(Collected data)
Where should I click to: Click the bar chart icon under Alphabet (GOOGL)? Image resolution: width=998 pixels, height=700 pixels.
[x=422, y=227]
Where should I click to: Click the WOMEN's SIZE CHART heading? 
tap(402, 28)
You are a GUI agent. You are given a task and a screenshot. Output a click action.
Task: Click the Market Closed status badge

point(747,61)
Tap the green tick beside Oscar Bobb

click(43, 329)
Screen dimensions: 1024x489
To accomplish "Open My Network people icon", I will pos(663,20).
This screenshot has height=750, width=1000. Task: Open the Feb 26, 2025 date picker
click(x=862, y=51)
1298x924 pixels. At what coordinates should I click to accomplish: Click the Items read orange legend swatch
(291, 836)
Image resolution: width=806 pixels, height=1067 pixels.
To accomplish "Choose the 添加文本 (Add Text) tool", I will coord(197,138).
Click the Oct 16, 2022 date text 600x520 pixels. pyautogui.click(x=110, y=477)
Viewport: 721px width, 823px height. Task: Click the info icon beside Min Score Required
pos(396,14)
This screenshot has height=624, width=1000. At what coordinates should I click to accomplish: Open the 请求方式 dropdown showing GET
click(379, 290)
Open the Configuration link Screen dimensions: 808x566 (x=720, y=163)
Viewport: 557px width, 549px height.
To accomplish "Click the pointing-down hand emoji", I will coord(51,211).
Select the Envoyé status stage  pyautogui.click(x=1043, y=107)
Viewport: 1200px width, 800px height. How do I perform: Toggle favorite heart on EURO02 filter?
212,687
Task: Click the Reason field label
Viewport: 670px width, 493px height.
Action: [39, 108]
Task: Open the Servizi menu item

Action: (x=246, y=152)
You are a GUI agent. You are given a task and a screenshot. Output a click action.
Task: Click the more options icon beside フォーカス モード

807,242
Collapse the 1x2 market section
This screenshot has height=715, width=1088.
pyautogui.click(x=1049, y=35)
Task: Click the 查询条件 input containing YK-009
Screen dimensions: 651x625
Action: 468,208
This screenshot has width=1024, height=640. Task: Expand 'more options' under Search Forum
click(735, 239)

▶ **Work to be completed**:
Lines containing the string "will" are the ones to copy from the entries above.

▶ **Exercise output**:
To accomplish "Open My Network people icon", I will pos(663,20).
To accomplish "Choose the 添加文本 (Add Text) tool", I will coord(197,138).
To accomplish "Click the pointing-down hand emoji", I will coord(51,211).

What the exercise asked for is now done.